[[ SUPPLIED INFORMATION, beginning ]]
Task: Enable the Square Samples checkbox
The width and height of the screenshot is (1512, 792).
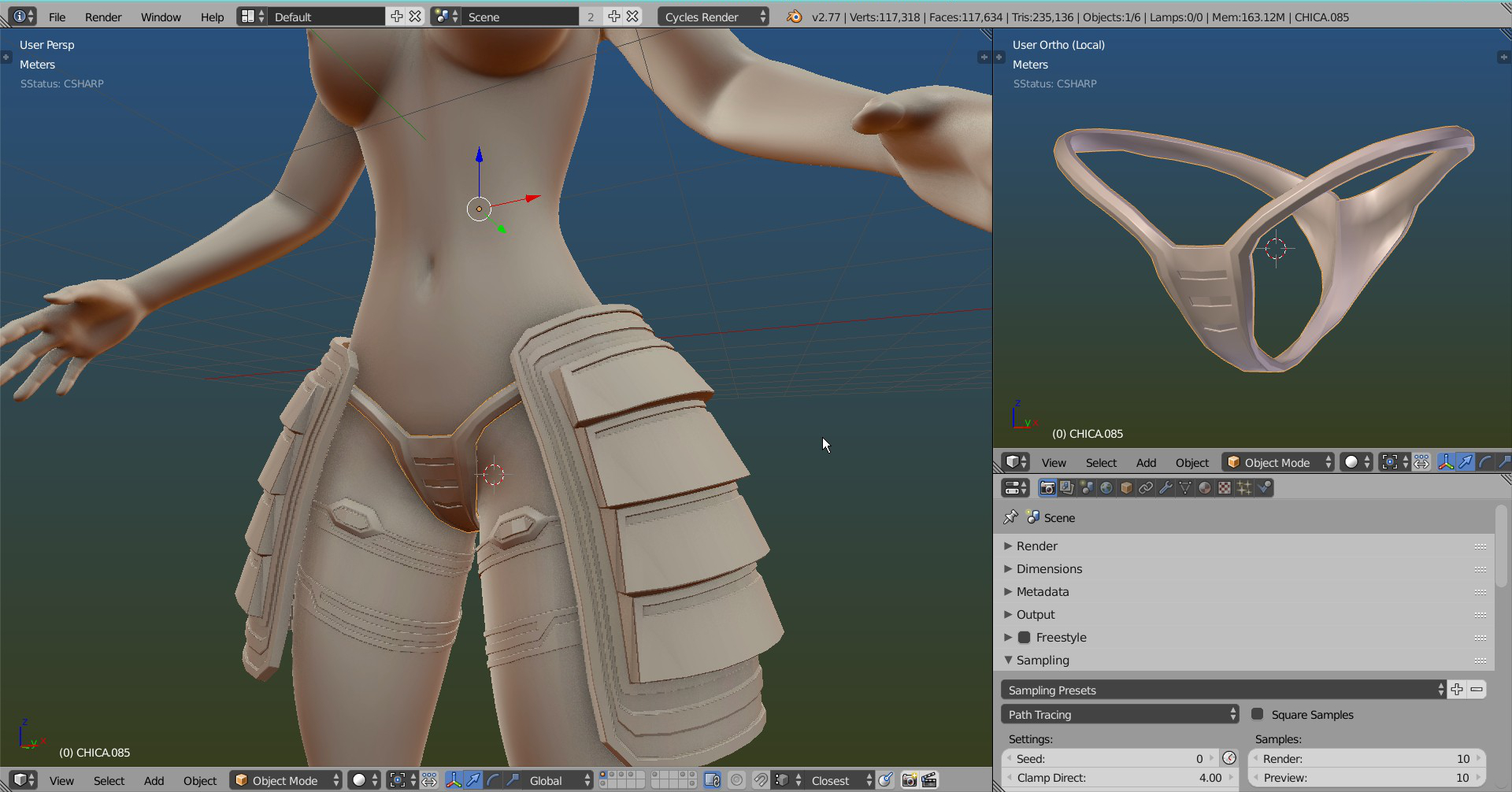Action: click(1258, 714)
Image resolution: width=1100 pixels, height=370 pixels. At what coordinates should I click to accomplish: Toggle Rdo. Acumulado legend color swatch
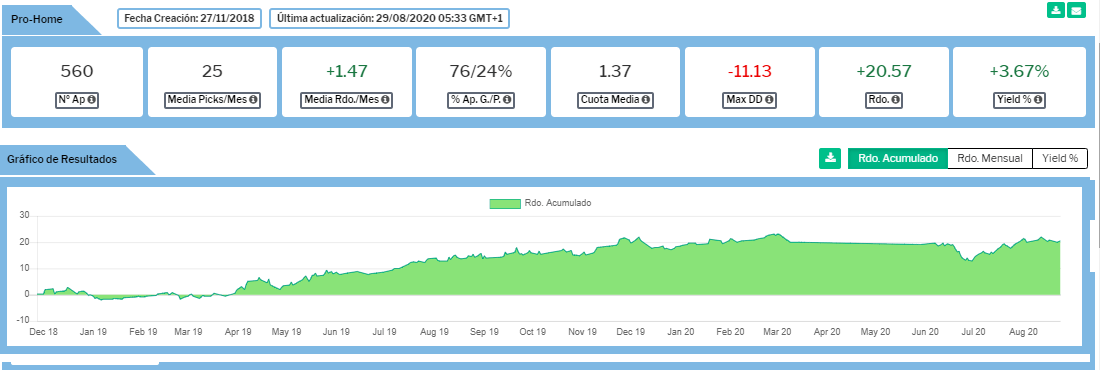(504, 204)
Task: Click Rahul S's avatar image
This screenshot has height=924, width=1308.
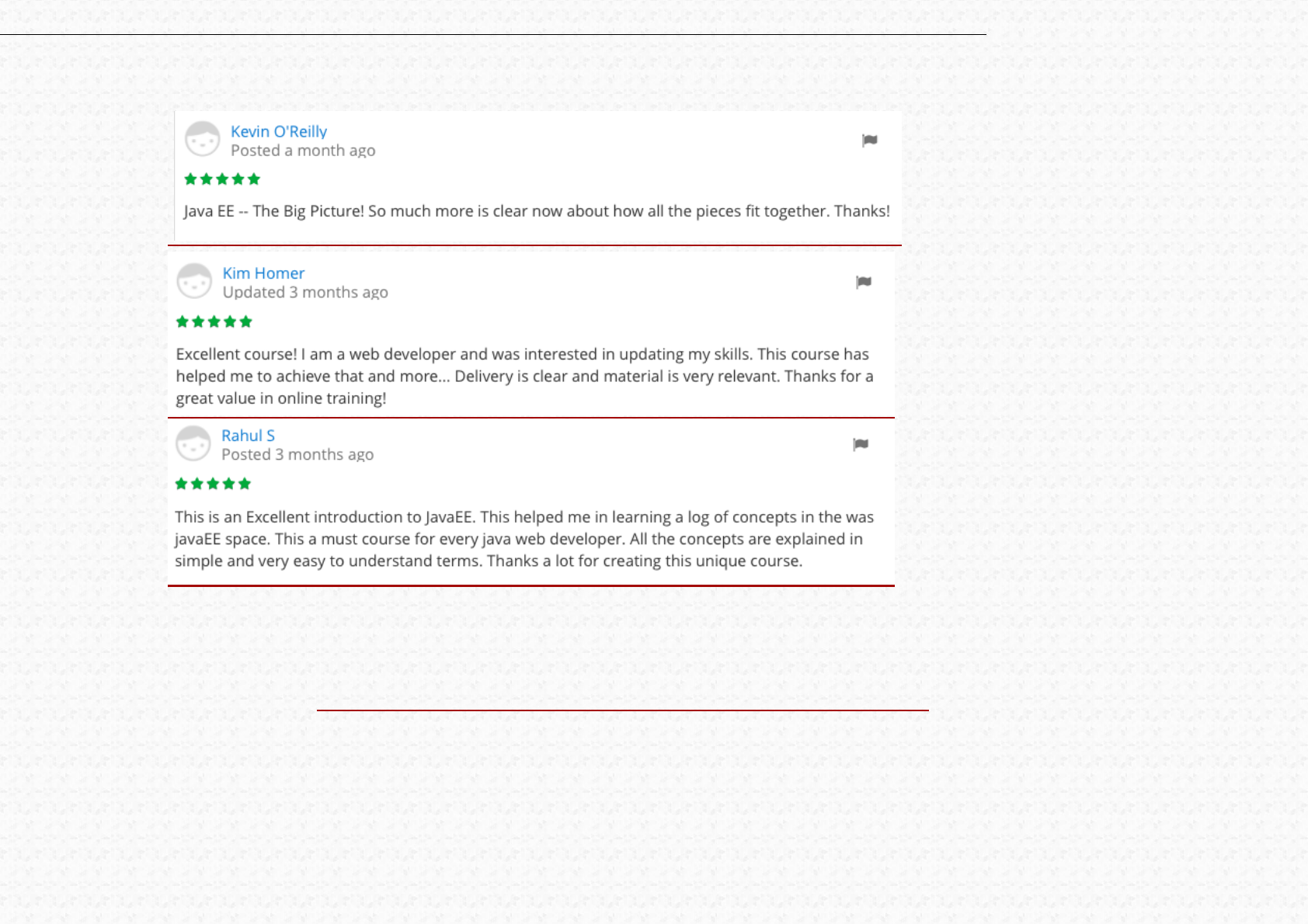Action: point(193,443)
[[ SUPPLIED INFORMATION, end ]]
**ABOUT THIS TASK**
Every record above must be repeated exactly, with the pictures dropped.

**COMPLETED TASK**
Task: Enable the Square Samples checkbox
The width and height of the screenshot is (1512, 792).
Action: click(1258, 714)
Image resolution: width=1100 pixels, height=370 pixels. At what coordinates should I click to accomplish: Toggle Rdo. Acumulado legend color swatch
(504, 204)
Task: Click Rahul S's avatar image
This screenshot has height=924, width=1308.
Action: point(193,443)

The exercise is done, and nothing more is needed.